Rechtliche Beurteilung

Der Oberste Gerichtshof vermag sich indessen der Beschwerdeauffassung nicht anzuschließen.

Durch eine - aus bestimmten Gründen ausnahmsweise zulässige (vgl EvBl 1981/45) - Verfahrens-"Ausscheidung" nach § 57 StPO, die nicht einmal unbedingt zu einer Aktenneubildung führen muß (vgl § 498 Abs. 2 Geo), wird nämlich durchaus nicht ein völlig "neues" Verfahren eingeleitet, sondern lediglich angeordnet, daß über einzelne strafbare Handlungen oder gegen einzelne Beschuldigte "das" (bereits laufende) "Strafverfahren abgesondert zu führen und abzuschließen sei", ohne daß hiedurch die Wirksamkeit der bis dahin schon in Gang gesetzten prozessualen Maßnahmen berührt würde, wie etwa der Einleitung der Voruntersuchung, der Erlassung eines (noch nicht vollzogenen) Haft- oder Hausdurchsuchungs-Befehls, des (noch unerledigten) Auftrags zur Erstattung eines Sachverständigengutachtens, der Anordnung einer Überwachung des Fernmeldeverkehrs u.Ä.

Nicht anders aber verhält es sich - entgegen der seinerzeitigen Beschwerdeansicht des Angeklagten, der sich dabei zu Unrecht auf die (einen insoweit anders gelagerten Fall betreffende) Entscheidung des Oberlandesgerichtes Wien zum AZ 27 Bs 391/82 berief - auch mit einer wegen des dringenden Tatverdachts zu konkret bestimmten Fakten, die in der Folge im abgesondert geführten Verfahren untersucht werden, noch vor der Verfahrenstrennung verhängten Untersuchungshaft und mit einer schon vor jenem Zeitpunkt angeordneten Anwendung gelinderer Mittel zur Erreichung der Haftzwecke, wie vor allem der Erteilung von Weisungen, der Abnahme von Papieren oder der Leistung einer Sicherheit.

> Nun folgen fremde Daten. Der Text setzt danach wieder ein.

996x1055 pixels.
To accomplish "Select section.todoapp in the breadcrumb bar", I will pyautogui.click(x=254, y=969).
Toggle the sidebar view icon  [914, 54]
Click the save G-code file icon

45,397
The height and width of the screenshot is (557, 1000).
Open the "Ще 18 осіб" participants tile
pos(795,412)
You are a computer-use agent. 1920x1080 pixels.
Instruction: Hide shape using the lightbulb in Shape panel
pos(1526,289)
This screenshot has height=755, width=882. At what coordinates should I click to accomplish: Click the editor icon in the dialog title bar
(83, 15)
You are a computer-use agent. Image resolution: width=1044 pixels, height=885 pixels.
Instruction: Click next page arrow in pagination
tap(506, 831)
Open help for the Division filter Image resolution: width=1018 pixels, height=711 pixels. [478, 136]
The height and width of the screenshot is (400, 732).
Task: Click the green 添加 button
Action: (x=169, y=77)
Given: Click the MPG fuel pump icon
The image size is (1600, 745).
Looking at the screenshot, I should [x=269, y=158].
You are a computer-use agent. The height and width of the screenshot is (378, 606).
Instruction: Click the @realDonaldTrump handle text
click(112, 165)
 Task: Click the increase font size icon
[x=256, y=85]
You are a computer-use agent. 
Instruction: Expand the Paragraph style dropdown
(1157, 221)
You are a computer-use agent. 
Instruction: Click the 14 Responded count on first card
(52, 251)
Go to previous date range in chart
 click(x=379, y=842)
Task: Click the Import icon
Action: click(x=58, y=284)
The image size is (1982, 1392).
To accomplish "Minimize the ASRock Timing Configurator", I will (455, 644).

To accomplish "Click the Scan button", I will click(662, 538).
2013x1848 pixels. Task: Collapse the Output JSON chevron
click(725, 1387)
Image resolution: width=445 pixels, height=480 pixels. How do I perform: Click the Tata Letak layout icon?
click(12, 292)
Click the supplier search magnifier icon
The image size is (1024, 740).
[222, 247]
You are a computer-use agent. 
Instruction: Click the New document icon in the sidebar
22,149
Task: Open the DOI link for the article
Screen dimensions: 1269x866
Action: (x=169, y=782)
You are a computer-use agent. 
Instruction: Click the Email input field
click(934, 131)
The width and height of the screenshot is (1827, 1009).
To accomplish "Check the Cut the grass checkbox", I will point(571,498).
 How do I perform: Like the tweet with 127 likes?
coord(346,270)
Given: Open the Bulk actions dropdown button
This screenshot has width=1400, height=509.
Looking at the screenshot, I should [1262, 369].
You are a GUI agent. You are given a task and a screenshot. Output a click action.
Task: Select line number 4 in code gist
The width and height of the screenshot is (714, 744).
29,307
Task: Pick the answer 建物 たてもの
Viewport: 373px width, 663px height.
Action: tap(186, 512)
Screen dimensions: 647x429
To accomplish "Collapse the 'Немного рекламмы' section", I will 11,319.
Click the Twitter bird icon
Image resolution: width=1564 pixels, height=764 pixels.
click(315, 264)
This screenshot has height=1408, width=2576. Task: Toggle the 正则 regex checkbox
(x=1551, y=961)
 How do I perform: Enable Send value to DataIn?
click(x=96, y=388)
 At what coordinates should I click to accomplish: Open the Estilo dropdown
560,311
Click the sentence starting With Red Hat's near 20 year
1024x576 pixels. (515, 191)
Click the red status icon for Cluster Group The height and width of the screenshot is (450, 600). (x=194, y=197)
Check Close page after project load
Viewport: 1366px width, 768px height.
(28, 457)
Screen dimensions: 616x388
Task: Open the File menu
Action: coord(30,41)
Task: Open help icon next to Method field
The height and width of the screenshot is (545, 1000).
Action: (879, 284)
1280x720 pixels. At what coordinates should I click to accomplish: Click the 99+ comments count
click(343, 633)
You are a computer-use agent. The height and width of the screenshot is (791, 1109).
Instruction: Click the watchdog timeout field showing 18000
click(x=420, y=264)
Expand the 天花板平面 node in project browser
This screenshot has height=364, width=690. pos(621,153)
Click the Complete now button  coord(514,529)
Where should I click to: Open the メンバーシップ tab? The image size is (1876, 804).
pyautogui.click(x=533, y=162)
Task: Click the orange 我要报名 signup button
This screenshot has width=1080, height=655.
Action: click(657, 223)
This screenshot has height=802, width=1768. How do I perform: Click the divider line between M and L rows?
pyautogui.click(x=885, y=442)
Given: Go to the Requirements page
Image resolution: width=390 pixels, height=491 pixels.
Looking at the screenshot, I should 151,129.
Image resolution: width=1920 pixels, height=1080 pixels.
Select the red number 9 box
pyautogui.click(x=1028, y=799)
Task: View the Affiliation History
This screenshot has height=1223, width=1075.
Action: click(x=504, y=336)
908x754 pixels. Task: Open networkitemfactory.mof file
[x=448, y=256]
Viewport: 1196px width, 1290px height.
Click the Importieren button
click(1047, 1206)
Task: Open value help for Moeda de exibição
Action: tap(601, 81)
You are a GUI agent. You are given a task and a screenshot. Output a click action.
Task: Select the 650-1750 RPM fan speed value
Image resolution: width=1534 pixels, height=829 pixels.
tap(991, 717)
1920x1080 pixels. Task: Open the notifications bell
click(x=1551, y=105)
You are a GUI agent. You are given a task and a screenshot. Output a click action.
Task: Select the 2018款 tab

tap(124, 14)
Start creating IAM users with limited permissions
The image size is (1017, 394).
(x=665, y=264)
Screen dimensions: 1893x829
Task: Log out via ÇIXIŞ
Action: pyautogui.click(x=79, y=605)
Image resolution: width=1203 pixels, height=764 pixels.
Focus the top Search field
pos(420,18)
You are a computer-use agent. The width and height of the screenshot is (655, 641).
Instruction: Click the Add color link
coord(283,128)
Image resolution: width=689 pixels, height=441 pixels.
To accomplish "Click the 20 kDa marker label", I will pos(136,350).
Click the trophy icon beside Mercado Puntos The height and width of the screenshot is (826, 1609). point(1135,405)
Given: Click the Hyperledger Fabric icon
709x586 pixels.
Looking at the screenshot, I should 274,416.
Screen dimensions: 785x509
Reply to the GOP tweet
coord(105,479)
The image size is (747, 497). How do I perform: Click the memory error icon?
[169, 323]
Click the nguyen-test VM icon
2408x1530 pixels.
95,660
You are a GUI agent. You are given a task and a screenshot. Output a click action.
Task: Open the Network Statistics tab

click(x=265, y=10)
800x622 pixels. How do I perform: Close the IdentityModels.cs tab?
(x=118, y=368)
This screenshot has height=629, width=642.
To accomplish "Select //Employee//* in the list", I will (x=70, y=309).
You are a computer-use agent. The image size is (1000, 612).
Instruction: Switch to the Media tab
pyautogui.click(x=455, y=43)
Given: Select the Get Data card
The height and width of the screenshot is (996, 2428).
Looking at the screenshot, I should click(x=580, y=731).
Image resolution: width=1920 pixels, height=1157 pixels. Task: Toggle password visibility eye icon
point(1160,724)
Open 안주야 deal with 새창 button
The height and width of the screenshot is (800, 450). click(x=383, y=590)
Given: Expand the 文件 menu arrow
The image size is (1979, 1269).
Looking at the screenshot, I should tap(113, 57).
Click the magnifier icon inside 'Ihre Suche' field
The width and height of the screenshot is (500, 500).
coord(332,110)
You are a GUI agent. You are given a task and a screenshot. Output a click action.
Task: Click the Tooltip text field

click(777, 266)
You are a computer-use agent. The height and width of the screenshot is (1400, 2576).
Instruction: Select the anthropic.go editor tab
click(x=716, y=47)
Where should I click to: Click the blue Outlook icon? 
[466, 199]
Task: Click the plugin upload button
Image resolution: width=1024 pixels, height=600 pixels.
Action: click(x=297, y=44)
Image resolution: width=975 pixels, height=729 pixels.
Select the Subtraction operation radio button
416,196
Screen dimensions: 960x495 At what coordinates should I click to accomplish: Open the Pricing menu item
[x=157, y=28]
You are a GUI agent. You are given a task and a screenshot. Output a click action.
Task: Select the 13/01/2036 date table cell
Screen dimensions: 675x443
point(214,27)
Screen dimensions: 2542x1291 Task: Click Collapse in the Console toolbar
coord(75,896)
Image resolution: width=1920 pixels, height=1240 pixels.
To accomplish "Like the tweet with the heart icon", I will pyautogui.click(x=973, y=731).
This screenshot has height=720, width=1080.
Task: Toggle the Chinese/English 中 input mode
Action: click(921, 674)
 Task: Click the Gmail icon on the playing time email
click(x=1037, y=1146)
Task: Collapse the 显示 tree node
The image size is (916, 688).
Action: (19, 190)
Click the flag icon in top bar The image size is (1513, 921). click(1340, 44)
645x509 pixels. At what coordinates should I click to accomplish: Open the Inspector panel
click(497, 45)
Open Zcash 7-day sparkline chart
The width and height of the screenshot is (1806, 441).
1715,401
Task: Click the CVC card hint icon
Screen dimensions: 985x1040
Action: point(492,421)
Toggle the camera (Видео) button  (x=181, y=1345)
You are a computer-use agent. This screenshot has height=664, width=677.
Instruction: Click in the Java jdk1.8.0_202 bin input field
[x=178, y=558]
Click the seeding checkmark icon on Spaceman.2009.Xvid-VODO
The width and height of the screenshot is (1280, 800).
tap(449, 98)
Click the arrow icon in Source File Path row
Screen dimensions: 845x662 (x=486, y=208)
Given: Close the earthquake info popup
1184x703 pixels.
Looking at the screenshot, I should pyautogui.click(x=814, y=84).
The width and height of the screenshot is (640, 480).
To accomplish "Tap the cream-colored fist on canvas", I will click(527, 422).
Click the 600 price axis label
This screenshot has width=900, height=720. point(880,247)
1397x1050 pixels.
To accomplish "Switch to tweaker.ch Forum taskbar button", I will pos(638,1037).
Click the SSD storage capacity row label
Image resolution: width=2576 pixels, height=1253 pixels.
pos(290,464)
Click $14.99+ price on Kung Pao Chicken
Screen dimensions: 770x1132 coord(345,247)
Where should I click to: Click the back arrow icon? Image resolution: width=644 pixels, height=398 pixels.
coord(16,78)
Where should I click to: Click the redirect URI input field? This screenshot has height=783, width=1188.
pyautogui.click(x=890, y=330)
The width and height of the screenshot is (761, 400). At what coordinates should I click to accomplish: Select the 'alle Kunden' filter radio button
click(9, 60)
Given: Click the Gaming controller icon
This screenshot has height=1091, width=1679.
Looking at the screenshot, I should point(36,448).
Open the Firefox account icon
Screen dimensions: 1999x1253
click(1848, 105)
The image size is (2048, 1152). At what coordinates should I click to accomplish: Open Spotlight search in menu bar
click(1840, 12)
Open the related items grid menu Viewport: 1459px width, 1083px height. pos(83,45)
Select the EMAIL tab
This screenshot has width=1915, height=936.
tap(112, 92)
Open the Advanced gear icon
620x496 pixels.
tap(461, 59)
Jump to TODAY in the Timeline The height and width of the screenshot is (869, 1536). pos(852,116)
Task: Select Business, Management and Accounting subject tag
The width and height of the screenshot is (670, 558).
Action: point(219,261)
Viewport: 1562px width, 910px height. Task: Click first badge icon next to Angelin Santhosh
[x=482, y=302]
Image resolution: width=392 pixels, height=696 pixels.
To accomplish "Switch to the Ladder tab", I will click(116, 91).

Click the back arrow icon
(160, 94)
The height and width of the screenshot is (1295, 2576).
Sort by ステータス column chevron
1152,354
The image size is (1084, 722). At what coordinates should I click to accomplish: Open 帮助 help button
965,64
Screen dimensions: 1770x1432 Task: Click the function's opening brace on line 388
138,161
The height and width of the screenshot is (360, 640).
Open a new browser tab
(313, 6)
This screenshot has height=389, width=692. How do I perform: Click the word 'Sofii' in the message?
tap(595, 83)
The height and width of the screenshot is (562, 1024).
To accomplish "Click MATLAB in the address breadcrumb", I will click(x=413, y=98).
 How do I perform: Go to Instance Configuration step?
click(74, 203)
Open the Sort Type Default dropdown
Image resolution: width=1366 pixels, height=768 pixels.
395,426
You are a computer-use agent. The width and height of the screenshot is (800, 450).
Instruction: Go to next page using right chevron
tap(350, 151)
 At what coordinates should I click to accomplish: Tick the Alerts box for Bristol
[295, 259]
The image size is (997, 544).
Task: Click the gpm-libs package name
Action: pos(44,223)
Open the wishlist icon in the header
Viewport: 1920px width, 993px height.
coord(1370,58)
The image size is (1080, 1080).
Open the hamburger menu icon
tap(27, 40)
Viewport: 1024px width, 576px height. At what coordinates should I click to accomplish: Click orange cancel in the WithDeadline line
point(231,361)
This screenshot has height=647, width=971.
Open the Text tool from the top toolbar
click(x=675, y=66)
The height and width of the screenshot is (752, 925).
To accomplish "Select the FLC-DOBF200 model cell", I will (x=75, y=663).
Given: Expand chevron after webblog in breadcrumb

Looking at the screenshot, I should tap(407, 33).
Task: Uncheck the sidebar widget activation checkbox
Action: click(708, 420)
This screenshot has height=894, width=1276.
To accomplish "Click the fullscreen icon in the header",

In allen diesen Fällen bleiben daher die betreffenden gerichtlichen Verfügungen, sofern sie sich zur Zeit der "Ausscheidung" (auch) auf den Gegenstand der ihr zufolge abgesondert zu führenden Untersuchung erstrecken, mit sämtlichen daraus resultierenden Konsequenzen (auch) im "ausgeschiedenen" Verfahren solang wirksam, bis sie (auch) dort aufgehoben werden. Das mit der Wahrungsbeschwerde ins Treffen geführte (exemplifizierende) Gegenargument, daß "nach Verbüßung der im ersten Verfahren verhängten Strafe auch eine etwa bis zur Rechtskraft des dortigen Urteils bestandene Untersuchungshaft keineswegs 'automatisch' im neuen Verfahren 'wieder aufleben' würde", geht fehl, weil der damit relevierte Effekt nicht etwa auf einem vorausgegangenen Erlöschen der Untersuchungshaft nur im "ausgeschiedenen" Verfahren schon infolge der Verfahrenstrennung beruht, sondern vielmehr, ebenso wie im fortgesetzten Verfahren, erst auf der (insoweit darüber hinaus wirkenden) Anordnung des Strafvollzuges (§ 180 Abs. 4 StPO).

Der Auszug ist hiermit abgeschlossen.